In details not previously publicized, the report shows how Lashkevich and Sullivan had unsupervised control over tens of millions of dollars of Cooper funds, and manipulated the system for nearly seven years without drawing any attention from hospital administrators.

“The ability to bypass or defeat controls grew from an institutional culture that delegated and outsourced too much responsibility, without developing effective controls to regulate the delegated responsibility,” the report says.

The report says that some board members believed that Cooper’s investigating committee was not independent. The report says: “The minutes reveal a continuing concern by the Board (and an appreciation by the Board of the public’s concern) that the investigation be conducted objectively and free from conflicts of interest.”

The report says Driscoll, the board chairman, did not want a fully independent committee.

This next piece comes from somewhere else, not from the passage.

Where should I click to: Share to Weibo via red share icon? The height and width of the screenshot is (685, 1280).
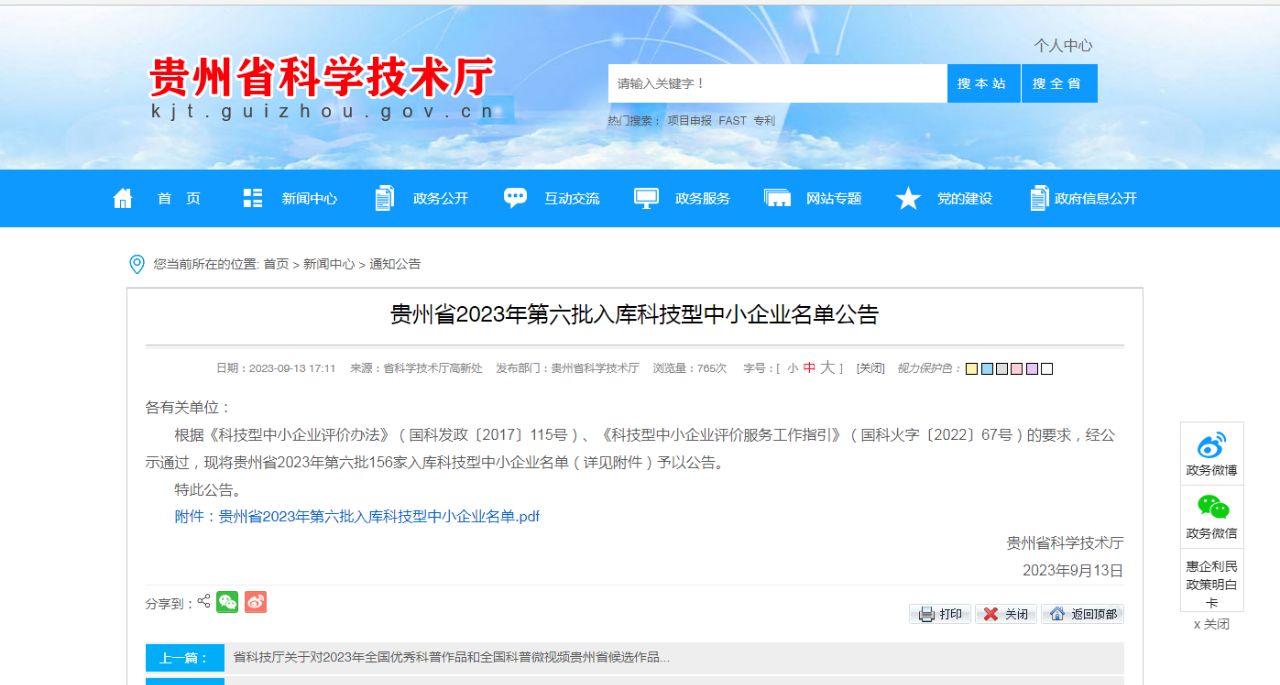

The report quotes Driscoll as saying, “It would be a mistake to have a committee that did not have a commitment to Cooper and its mission.”

Cooper said it had recovered about $5 million, including restitution by Lashkevich and Sullivan. It is pursuing other civil litigation to recoup other lost money.

The internal report became public yesterday as the result of a civil lawsuit.

In 1997, Cooper Hospital sued its former accounting firm, KPMG Peat Marwick, alleging that the firm was responsible for allowing some of the fraud to go undetected at Cooper. Peat Marwick has consistently denied that accusation in court.

Lawyers for Peat Marwick sought the hospital’s internal investigation through a discovery motion in court. The motion was granted, thus making the report part of the public court record.